Inevitably, risk management processes and operations need to be nimble, evolving and able to turn elevated amounts of data into actionable risk intelligence. For many organizations, risk and compliance operations are unable to keep up with the pace of change because of the manual, inefficient and typically siloed operations, and are unable to leverage the data available across the organization, resulting in an inability to fluidly capture and manage risks effectively. Thoughtful streamlining of operations and broad-based use of technology will enable risk management to be more responsive to the ever-evolving business environment.
5 core areas of digital risk management
- Adaptive digital risk governance
Risk management of the future will need to be more adaptive to new and emerging risks, and build adaptiveness into core risk management disciples, such as risk strategy, risk identification and assessments, risk appetite and limits management, and the firm’s overall risk operating model and culture. A strong three-lines-of-defense model will remain a core foundation to strong risk management in a digital world.

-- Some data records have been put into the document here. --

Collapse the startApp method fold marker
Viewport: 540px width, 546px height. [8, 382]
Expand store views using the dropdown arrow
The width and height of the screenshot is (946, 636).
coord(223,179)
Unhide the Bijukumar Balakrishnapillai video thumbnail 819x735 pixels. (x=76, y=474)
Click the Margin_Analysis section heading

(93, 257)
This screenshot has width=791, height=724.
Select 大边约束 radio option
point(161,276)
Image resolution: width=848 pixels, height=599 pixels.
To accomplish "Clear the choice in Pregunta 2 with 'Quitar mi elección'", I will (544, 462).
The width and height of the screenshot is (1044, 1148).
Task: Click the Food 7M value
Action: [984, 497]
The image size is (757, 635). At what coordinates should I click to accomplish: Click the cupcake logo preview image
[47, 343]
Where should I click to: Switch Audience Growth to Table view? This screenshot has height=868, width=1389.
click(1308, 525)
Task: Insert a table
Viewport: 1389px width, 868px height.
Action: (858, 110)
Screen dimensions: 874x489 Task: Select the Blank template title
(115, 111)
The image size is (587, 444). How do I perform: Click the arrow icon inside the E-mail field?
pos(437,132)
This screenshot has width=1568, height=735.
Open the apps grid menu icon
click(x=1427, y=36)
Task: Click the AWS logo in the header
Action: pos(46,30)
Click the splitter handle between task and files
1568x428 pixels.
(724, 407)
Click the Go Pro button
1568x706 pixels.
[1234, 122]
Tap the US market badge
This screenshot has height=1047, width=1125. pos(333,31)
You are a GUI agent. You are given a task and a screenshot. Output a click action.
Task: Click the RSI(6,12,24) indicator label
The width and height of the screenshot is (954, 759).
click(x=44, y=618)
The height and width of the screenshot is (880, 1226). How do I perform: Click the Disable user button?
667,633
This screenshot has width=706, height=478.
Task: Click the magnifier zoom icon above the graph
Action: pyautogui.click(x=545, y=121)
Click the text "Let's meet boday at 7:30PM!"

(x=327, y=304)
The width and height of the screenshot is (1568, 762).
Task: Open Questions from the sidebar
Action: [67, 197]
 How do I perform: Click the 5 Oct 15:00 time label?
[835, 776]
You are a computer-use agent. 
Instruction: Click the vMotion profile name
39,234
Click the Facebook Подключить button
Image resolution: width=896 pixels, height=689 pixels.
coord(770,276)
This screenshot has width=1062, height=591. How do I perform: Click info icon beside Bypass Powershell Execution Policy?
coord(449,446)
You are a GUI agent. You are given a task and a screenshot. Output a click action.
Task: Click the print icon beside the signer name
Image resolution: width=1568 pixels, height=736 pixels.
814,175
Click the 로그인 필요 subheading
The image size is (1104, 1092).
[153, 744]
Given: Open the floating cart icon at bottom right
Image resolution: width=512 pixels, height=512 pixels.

- Product and services management
Properly governing, as well as integrating risk management processes and controls into the design and implementation of new products, services and business processes, is an essential part of implementing digital risk management.
- Resiliency and trust
Digital risk management requires firms to infuse resiliency, cybersecurity and privacy into the design of platforms and products, as well as into the extended enterprise through third- and fourth-party vendors. This will call for a transformation of how third-party risk management conducts its full life cycle of activities, from pre-onboarding, due diligence, through to monitoring onboarded vendors, to offboarding.
- Platform, data and infrastructure
Getting technology and data foundations right is key.
Core, central capabilities provided by a platform and connected data sources (e.g., so-called “data lakes”) allow for quicker integration of customer, transaction and risk management data into decision-making processes.
- Agile decisions
Nimble and smart controls within digitized processes and transformation programs have to be responsive to evolving risks and environmental factors, and self-adapt to learn and improve. The firmwide control strategy will have to be fundamentally redesigned across the three lines of defense, particularly as it relates to first-line risk management.